The B.C. government said analysis of COVID-19 data from China, the novel coronavirus appears less severe than SARS and MERS but is more contagious. It is more severe than influenza but less contagious.
The government said approximately 81% of COVID-19 cases are mild. Fourteen per cent are severe, 5% are critical and there is a 2.3% case fatality rate in China. Outside of Hubei, the case fatality rate is 0.9%.
The case fatality rates also differ by age.
- Age 0-9: 0% case fatality rate
- Age 10-19: 0.2% case fatality rate
- Age 20-29: 0.2% case fatality rate
- Age 30-39: 0.2% case fatality rate
- Age 40-49: 0.4% case fatality rate
- Age 50-59: 1.3% case fatality rate
- Age 60-69: 3.6% case fatality rate
- Age 70-79: 8.0% case fatality rate
- Age 80+: 14.8% case fatality rate
And the fataility rates also change with comorbid conditions (existing simultaneously with and usually independently of another medical condition).
Without a comorbid condition, the case fatality rate is 0.9%.
However, patients with comorbid conditions have a higher fatality rate:
- Cardiovascular disease: 10.5% case fatality rate
- Diabetes: 7.3% case fatality rate
- Chronic respiratory disease: 6.3% fatality rate
- Hypertension: 6% fatality rate
- Cancer: 5.6% case fatality rate
Children experienced almost entirely mild illness, according to the B.C. government.
Henry said data from China shows quarantine in Hubei province, where the city of Wuhan (the centre of the COVID-19 outbreak), is located did help slowing down the spread of the novel coronavirus.
Four teams of researchers at the University of BC and others at Simon Fraser University and the University of the Fraser Valley are among 47 groups across Canada sharing a portion of $20 million in federal funds announced today for COVID-19 research.
The 20-million dollars is in addition to $7 million announced earlier by Ottawa, and researchers at a total of four B.C. universities will benefit.
The University of BC says it’s portion amounts to just under $3 million and will be divided among teams researching everything from who gets sick and how, to a mobile virtual health care app for those in self-isolation and an examination of the mental health consequences of enforced quarantine.

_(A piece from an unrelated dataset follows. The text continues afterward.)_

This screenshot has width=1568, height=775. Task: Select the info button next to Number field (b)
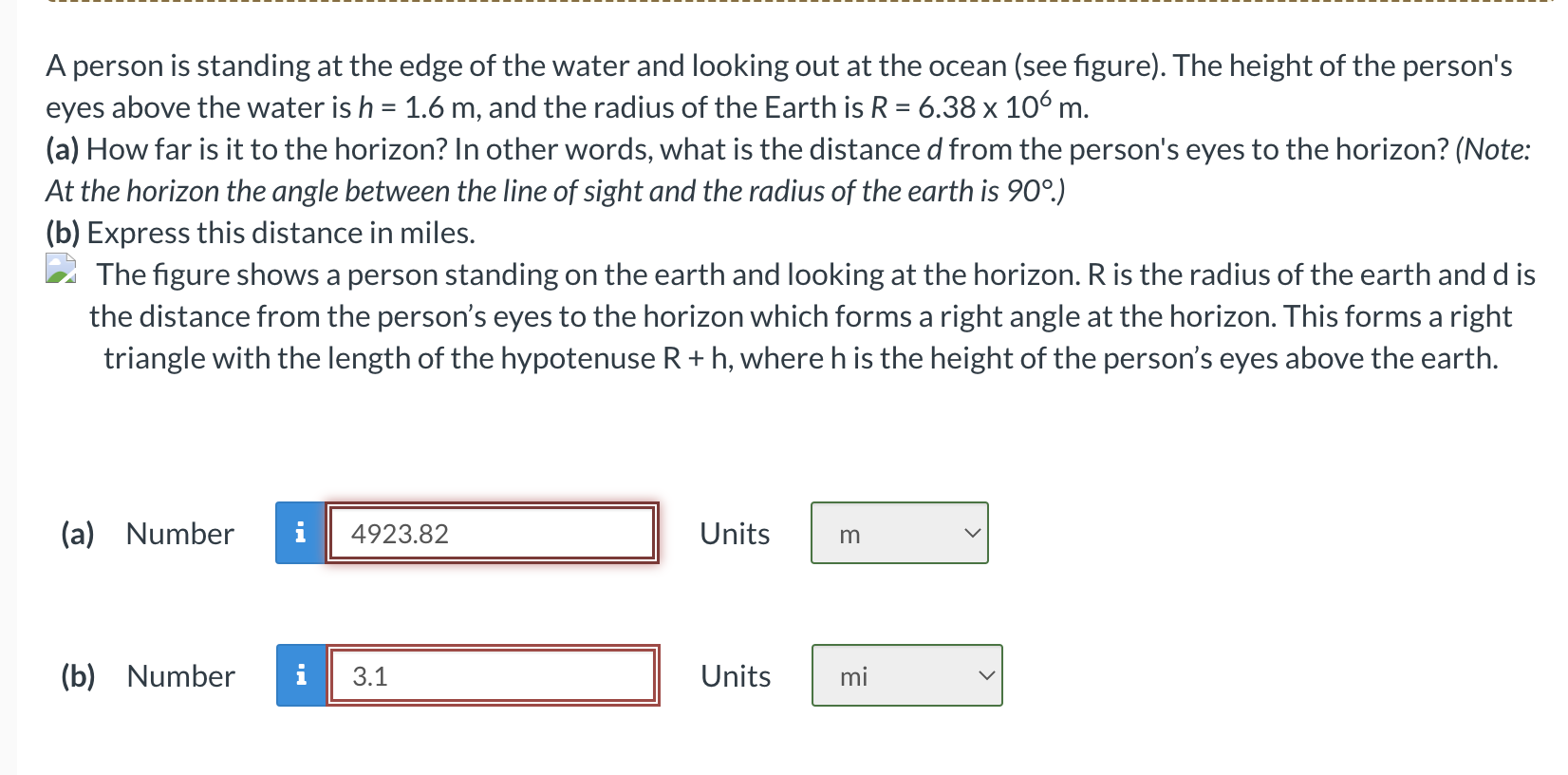point(303,676)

Federal Health Minister Patty Hajdu says the funds are not meant push Canada to the front of the race to find a vaccine, instead she says the money will ensure this country is at the ‘ground level” of COVID-19 research and is in a position to contribute to — and share the benefits of — any vaccine developed.
The World Health Organization said Friday all countries should make containing the outbreak of COVID-19 their top priority.
According to the Johns Hopkins University Center for Systems Science and Engineering, the total number of confirmed cases of coronavirus infection has now reached 101,587.